Here’s a wireframe of how it might look:
A validation framework could include a variety of related articles on the same topic. Mockup by Vikram Singh.
Of course, this could get unwieldy and confusing to a user. This approach would likely need to be strictly limited to the amount of articles present, with only those of the highest credibility appearing. Primarily, this could act as a contextual element next to articles that have poor credibility ratings. In this way, you can work with with highly partisan users and their associative groups.
Users ‘in the wild’ consume news in ways that are unpredictable to the creators of news and the designers of news experiences. Our hubris leads us to imagine that we can control how people will use a system we create — but we can’t design particular a experience, we can only design for it.
The only real way to understand if solutions to misinformation are effective is to continually test them with real users and iterate on the solutions based on their feedback.
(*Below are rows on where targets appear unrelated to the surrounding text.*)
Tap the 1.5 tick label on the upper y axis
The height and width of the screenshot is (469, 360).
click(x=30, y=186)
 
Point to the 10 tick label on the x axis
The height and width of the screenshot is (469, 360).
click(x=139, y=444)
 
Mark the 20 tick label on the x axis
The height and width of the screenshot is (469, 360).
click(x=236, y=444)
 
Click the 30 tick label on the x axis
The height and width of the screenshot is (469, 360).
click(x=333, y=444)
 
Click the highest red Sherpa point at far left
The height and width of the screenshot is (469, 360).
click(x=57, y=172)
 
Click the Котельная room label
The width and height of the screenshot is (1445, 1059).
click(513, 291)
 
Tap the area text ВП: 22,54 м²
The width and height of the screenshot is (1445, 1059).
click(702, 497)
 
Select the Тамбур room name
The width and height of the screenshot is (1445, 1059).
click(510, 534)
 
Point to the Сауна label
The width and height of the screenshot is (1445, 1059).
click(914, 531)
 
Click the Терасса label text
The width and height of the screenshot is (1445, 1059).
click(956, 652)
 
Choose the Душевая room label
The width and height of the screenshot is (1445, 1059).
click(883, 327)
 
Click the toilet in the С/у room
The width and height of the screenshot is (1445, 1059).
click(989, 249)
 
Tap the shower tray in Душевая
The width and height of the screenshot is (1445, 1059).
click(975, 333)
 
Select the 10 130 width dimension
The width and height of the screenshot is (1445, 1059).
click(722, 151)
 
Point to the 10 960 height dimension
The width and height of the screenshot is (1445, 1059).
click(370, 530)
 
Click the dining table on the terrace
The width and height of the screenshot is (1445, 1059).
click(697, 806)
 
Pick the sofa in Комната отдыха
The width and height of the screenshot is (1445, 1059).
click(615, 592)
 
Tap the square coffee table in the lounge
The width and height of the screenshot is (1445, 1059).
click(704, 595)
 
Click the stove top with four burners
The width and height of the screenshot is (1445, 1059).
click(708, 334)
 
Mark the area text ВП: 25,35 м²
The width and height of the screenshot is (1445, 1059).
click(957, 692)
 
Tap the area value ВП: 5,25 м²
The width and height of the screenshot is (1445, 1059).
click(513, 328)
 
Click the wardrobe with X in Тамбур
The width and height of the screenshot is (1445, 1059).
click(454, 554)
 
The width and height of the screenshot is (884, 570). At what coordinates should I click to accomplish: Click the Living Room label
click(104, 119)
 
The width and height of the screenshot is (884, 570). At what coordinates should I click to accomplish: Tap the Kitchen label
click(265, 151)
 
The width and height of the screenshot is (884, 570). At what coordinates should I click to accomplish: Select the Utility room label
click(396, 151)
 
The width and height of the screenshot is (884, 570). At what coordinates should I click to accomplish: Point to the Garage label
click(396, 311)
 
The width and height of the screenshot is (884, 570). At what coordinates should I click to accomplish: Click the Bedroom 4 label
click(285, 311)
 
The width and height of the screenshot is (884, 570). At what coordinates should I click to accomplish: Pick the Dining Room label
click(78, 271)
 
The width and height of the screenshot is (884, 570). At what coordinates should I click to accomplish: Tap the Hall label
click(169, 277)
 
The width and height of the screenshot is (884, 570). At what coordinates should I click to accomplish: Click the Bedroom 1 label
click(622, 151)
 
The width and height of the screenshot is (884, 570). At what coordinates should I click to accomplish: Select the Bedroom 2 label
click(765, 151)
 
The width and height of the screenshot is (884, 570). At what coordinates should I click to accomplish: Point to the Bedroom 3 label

The Trust Project did some interviews to understand how people consume the news, and despite being fairly difficult to parse, their report has some good information. Unfortunately they committed the sin of letting users design the solutions rather than observing how users use the news, or watching how users use prototype solutions (get users to do, not tell):
The Trust Project’s Research Report
I’m not so clever to know I have all the answers to misinformation, but I do believe we are not thinking broadly enough. Solutions to misinformation thus far may only be effective towards people with high digital literacy and educational backgrounds, rather than to users/readers at large.
So I’d love to hear your opinions on how solutions to fake news can be better integrated into our daily experience, and your opinions on my suggested solutions. Ultimately, we’re all victims of misinformation, even if we aren’t consumers of it.